L’altra importante questione riguarda le modalità di decisione da parte del governo delle misure urgenti e necessarie per contenere l’epidemia che potrebbero costituire un precedente di indebolimento dei diritti di libertà sanciti dalla Costituzione. Ogni atto d’urgenza del governo deve rispettarli anche per rafforzare la fiducia dei cittadini verso le istituzioni democratiche. Meglio usare i decreti legge che prevedono l’approvazione del Parlamento e non i decreti del presidente del consiglio dei ministri che non la prevedono. Questo per non scavalcare le Assemblee legislative senza rinunciare all’urgenza delle decisioni imposte da situazioni emergenziali. Siamo dunque perché il Parlamento non chiuda, continui a lavorare, nelle commissioni e in aula, con le misure cautelative adottate e rispettate da tutti i lavoratori e lavoratrici di quelle imprese, uffici, ospedali che lavorano, correndo rischi, per assicurare l’essenziale per la vita quotidiana della nazione. I parlamentari discutano, modifichino, quando lo ritengano necessario, e approvino le proposte del governo o d’iniziative parlamentari mettendo da parte le polemiche e guardando esclusivamente al bene comune e non al proprio. Ciò significa abbandonare l’opposizione preconcetta “quantitativa”, quella del “non basta” “di più” a ogni proposta del governo o della maggioranza senza specificare l’alternativa qualitativa della propria proposta. Ciò contraddice lo spirito di unità nazionale che sale dal paese, dal Nord al Sud. I cittadini non comprendono, preoccupati e allarmati per la salute e per il futuro economico del paese, certi tentativi di ricercare sempre occasioni di polemiche politiche che non affrontano e risolvano i loro problemi. Non osiamo immaginare cosa avrebbero detto questi mostri alfieri di paura se il Covid19 fosse esploso in Sicilia o nel Sud, abitato da terroni selvaggi e sporchi con un servizio sanitario a loro misura.
Per fortuna il paese è molto più avanti della sua classe dirigente e la sua unità di fronte le avversità ci fa ben sperare. Le nuove forme di solidarietà, il nuovo uso della rivoluzione digitale, dalle tele lezioni alle video conferenze (che il Centro studi Pio La Torre usa da ben 13 anni per le sue iniziative con gli studenti delle scuole italiane) possono cambiare in meglio le relazioni umane, potranno dare più fiducia ai giovani terrorizzati per il loro futuro lavorativo.
Tutto ciò deve rafforzare la nostra democrazia, non indebolirla con la riduzione dell’attività parlamentare, dei diritti civili, sociali e politici.
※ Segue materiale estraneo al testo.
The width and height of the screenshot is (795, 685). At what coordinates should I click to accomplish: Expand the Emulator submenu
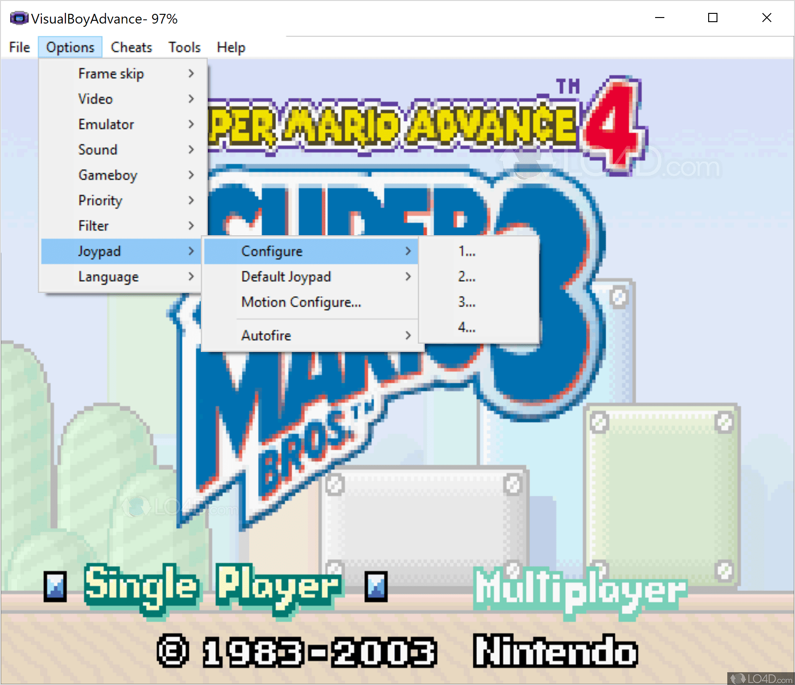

Quindi rigorosi comportamenti antivirus e al tempo stesso vigili sul rispetto dei diritti costituzionali. Il paese non ha bisogno dell’uomo forte, ma di una politica forte, inclusiva che possa essere condivisa dalla maggioranza dei cittadini e dei loro rappresentanti sociali e politici. Per questi obiettivi occorre, è ovvio, una classe dirigente all’altezza di una crisi epocale della quale si potrà uscire in avanti con politiche alternative a quelle sinora perseguite.